The team then measured the levels of over 100 plant food metabolites in participants’ urine samples (collected over 24 hours) and fasting blood samples. In those who scored highly in their questionnaire for adherence to each plant-rich diet, there was a particular pattern of metabolites present.
Using these patterns, the team developed a metabolic signature for each diet, made up of between 15-42 plant metabolites, that reflected how well the individual followed each diet. In those who adhered strongly to the diet, the metabolic signature was high, and in those who did not follow the diet, the metabolic signature was low. The team also saw the same effects in a second, smaller group of participants from the TwinsUK cohort.

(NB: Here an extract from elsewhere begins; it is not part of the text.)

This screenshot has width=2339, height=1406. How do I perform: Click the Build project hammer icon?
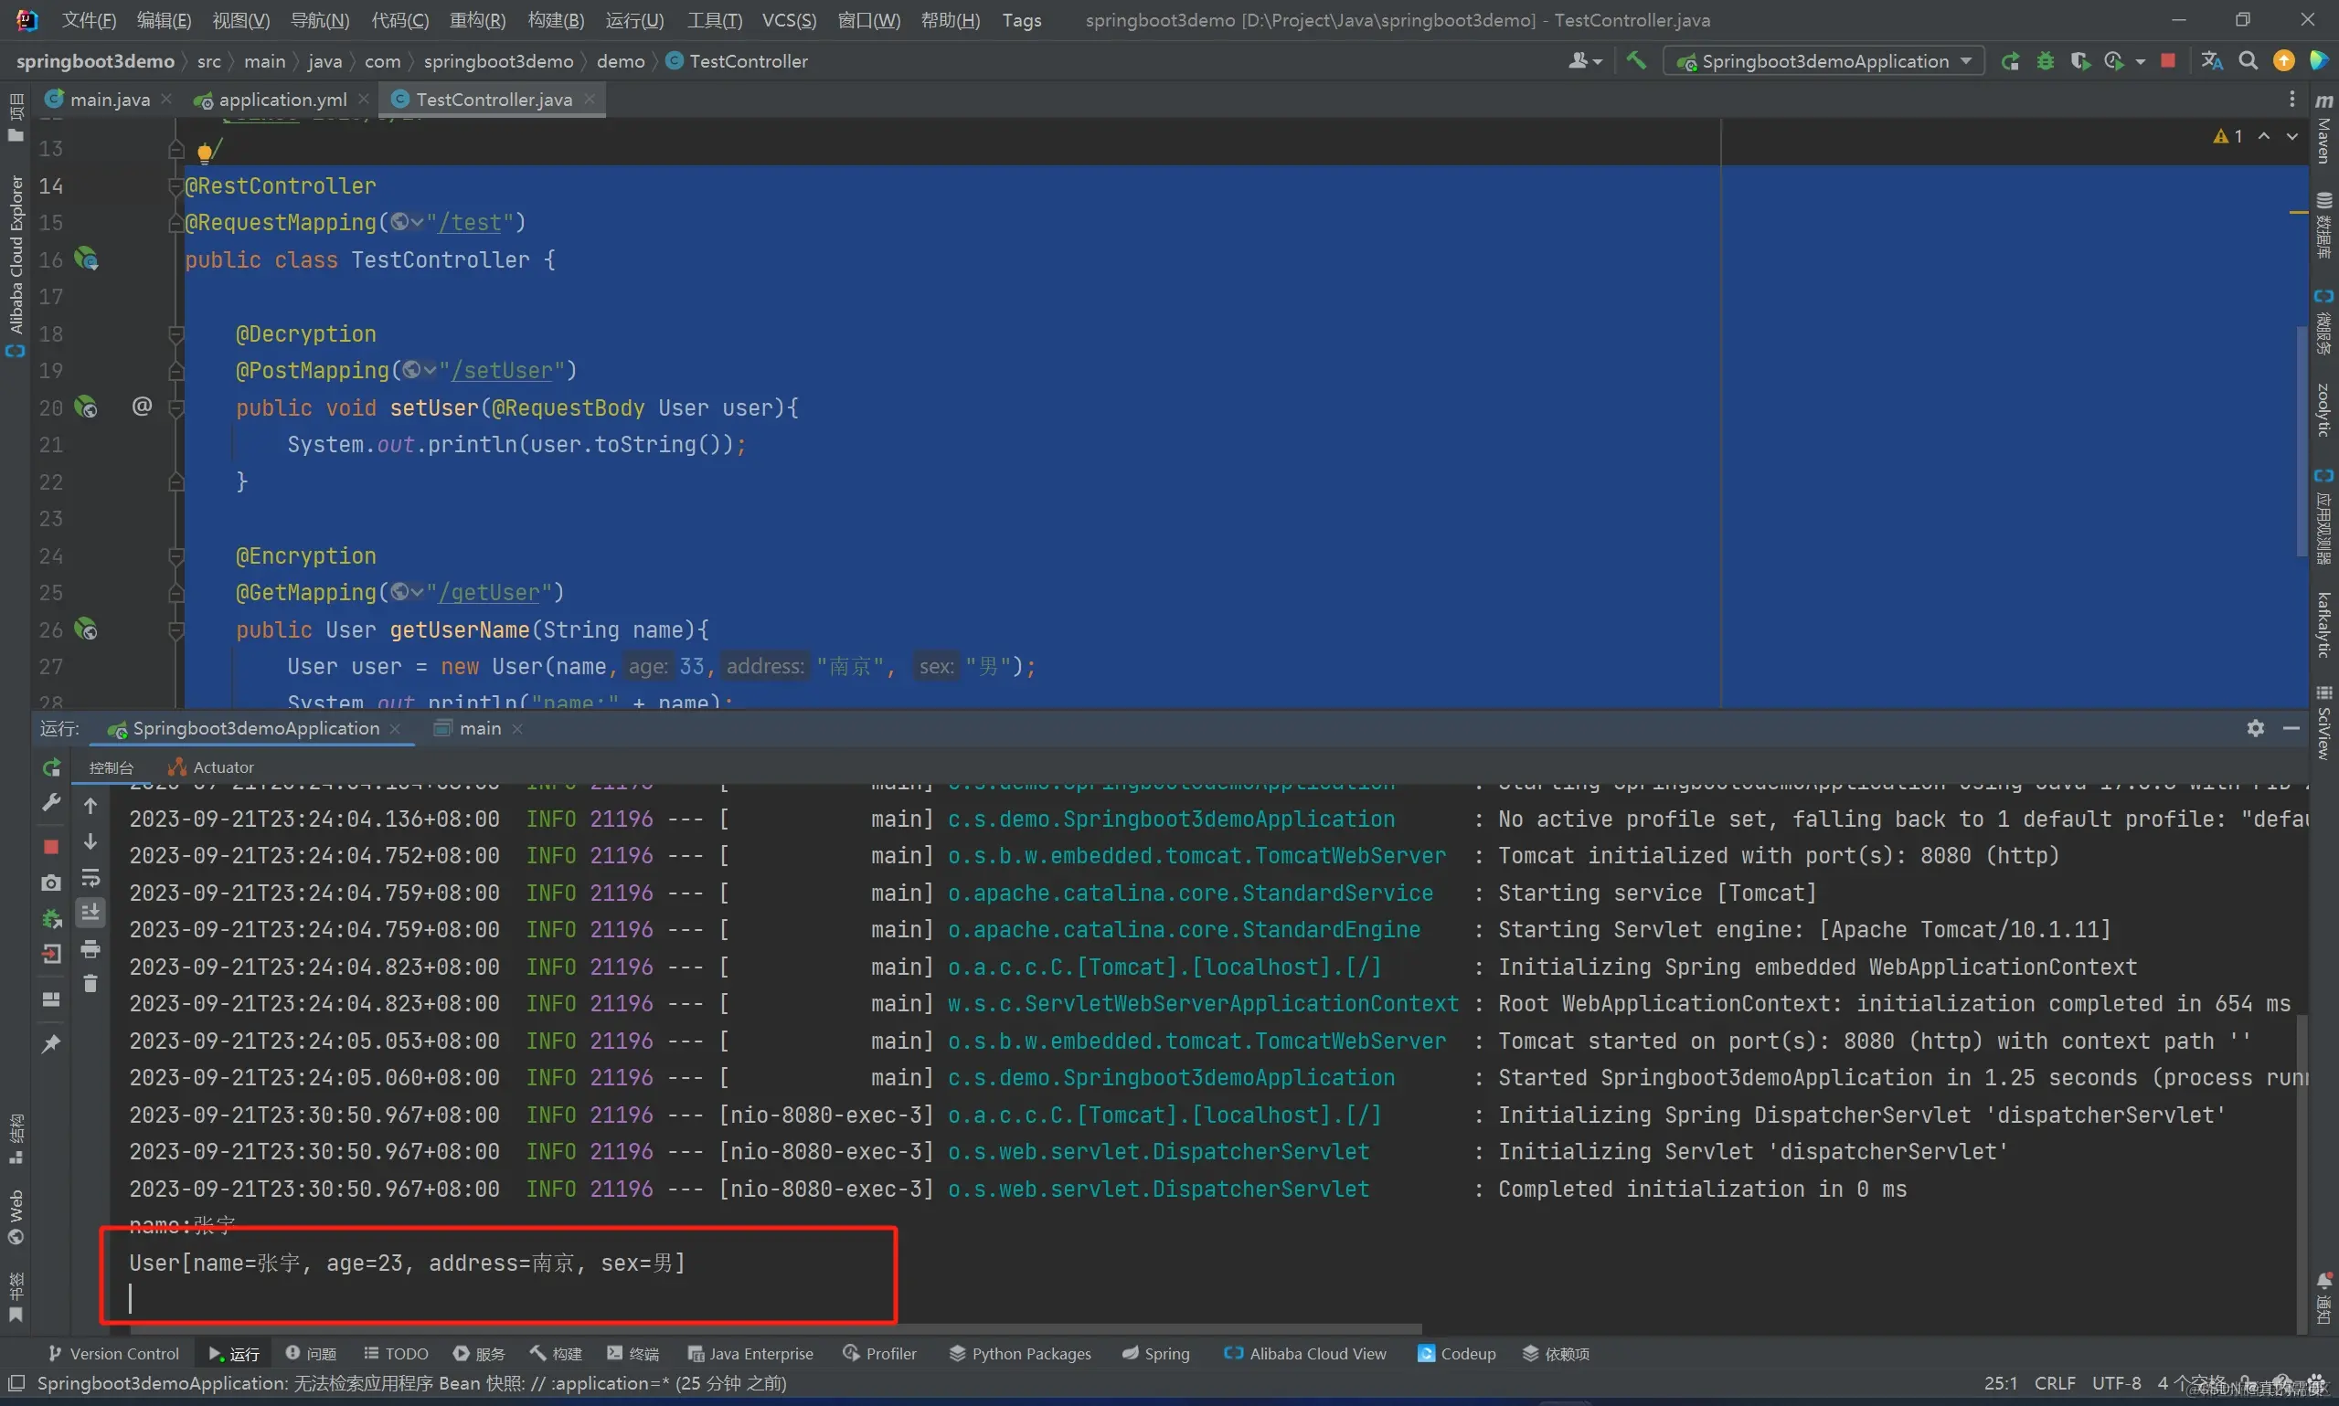pos(1636,61)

The metabolites that make up the signatures are phytochemicals, specifically (poly)phenols and methylxanthines, which naturally occur in plants and have been associated with a variety of health benefits, including supporting brain and heart health.
“Previous studies have proposed metabolic signatures that reflect adherence to certain diets, but these have looked at all the metabolites in blood or urine, such as fatty acids and proteins, which we get from different kinds of foods and are not very specific. What’s unique about our approach is we’ve developed a panel of biomarkers using metabolites that come only from healthy, plant-based foods.
Dr Rodriguez-Mateos
As next steps for this research, the metabolic signatures developed in this work will be used to investigate associations between adherence to plant-rich diets, cardiometabolic and cognitive health in different observational studies.
The research was funded by a Chronic Disease Research Foundation grant and King’s-China Scholarship Council (K-CSC) joint scholarship.